Trois courants de pensée se développent parallèlement. L’un, plus philosophique que proprement théologique, pénétré de rationalisme, est représenté par Michel Psellos (1018-1078), prodigieux érudit à l’œuvre immense (Chronographie, Lettres, Démonologie). À ce mouvement s’oppose le mysticisme de Syméon le Nouveau Théologien, auteur des Amours des hymnes divines, traité d’ascèse spirituelle et de contemplation. Un troisième courant, moralisateur, ramène au réalisme et à l’action avec Kékavménos (Stratêgikon), qui définit la conduite du citoyen et du soldat défenseur de Byzance.

L’avènement des Comnènes restaure l’autorité impériale, qui reprend le contrôle des activités littéraires : l’orthodoxie, protégée des hérésies des Bogomiles et des Pauliciens, s’accommode d’un humanisme qui ne la heurte pas systématiquement.

La philosophie a des défenseurs, par exemple en la personne de Jean Italos, néoplatonicien, et d’Eustratios de Nicée (v. 1050 - v. 1120), plus aristotélicien. Elle suscite, par ailleurs, des réactions chez des mystiques comme Nicétas Stéthatos (le Paradis intelligible) et Callistos Cataphigiotis (Chapitres sur la vie contemplative), et chez des moralistes comme Théophylacte (Institution royale) ou Eustache de Thessalonique (De la simulation, étude des caractères humains).

L’historiographie compte de grands écrivains. Anne Comnène, fille de l’empereur Alexis, écrit la chronique du règne de ce souverain (Alexiade). Michel Choniate (1140 - v. 1220) défend dans ses Discours les droits de l’hellénisme. Son frère Nicetas rédige l’Histoire de Byzance au xiie s. Le pessimisme apparaît chez les historiens qui pressentent la fin de l’Empire (Eustache de Thessalonique, Jean Tzetzès), cependant que Jean Zonaras († v. 1130), Constantin Manassès (1143-1181), Glykas († v. 1204) restent fidèles à la chronique universelle plus ou moins officielle.

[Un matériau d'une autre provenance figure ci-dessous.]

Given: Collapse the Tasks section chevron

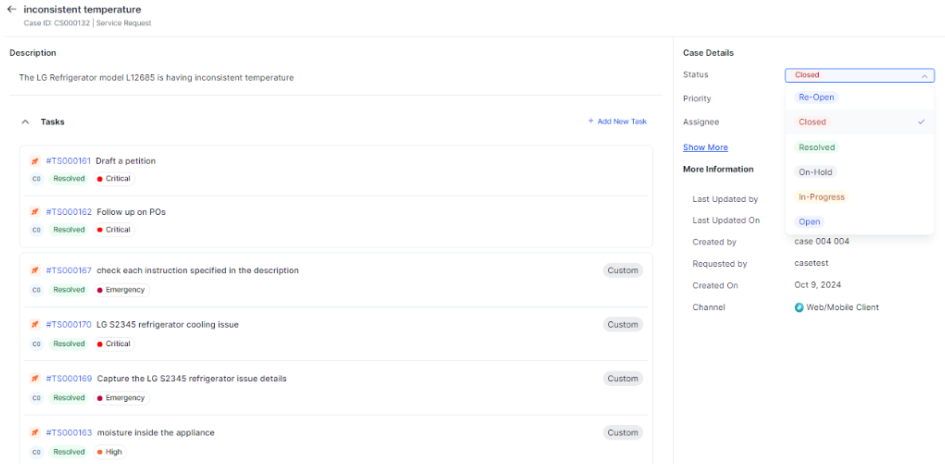Looking at the screenshot, I should [x=25, y=122].
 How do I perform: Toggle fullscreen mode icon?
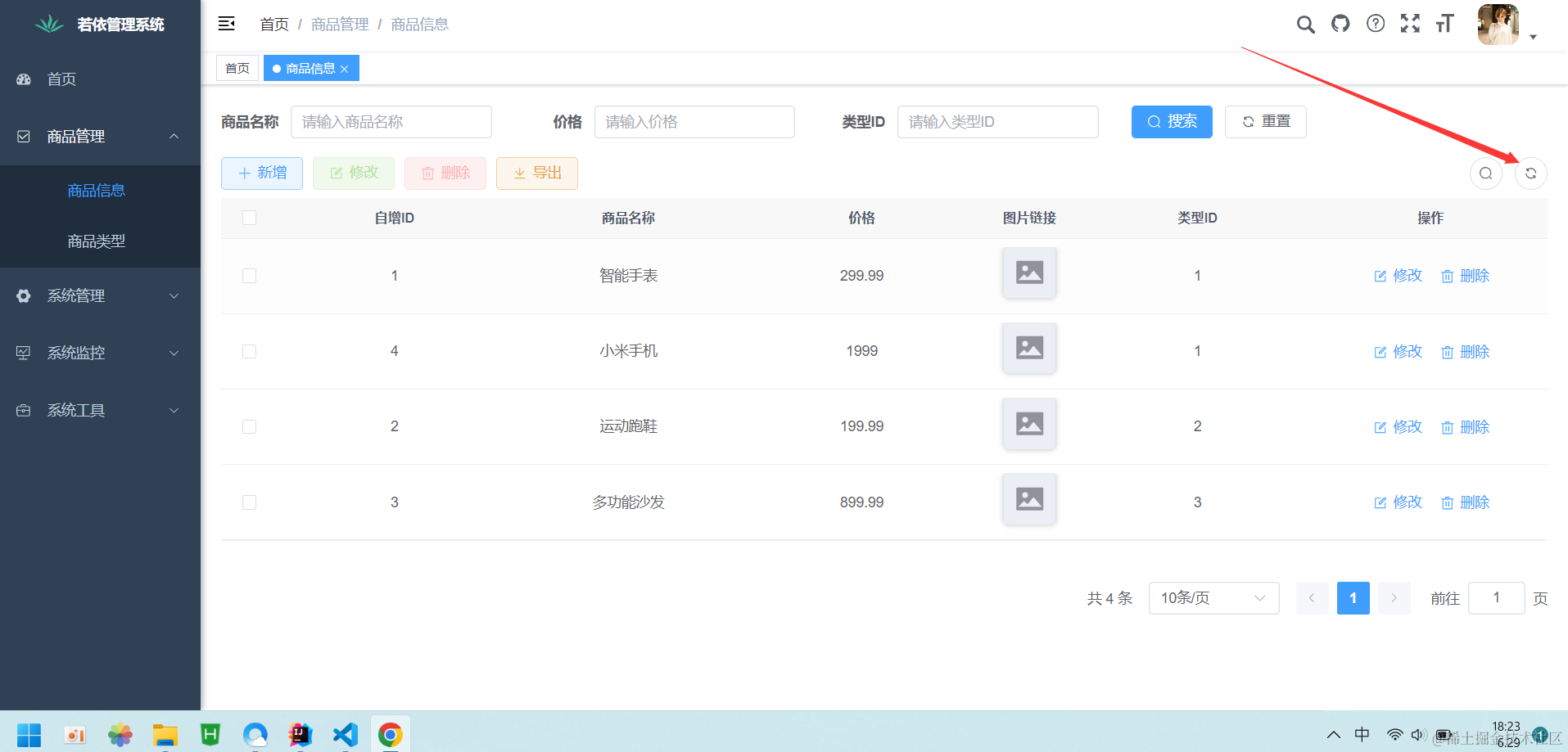1410,24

L’esprit satirique trouve sa place, à côté des grands genres, dans les Poèmes de Théodore Prodrome (1115-1166), type du poète de cour solliciteur et malheureux.

La littérature d’imagination donne naissance, d’une part, au roman courtois (Hysmine et Hysménias d’Eumathe Macrembolitos, Drosilla et Charichlès d’Eugénianos) et, de l’autre, aux adaptations de légendes indiennes ou persanes (Syntipas, Stéphanitis et Ichnélatis).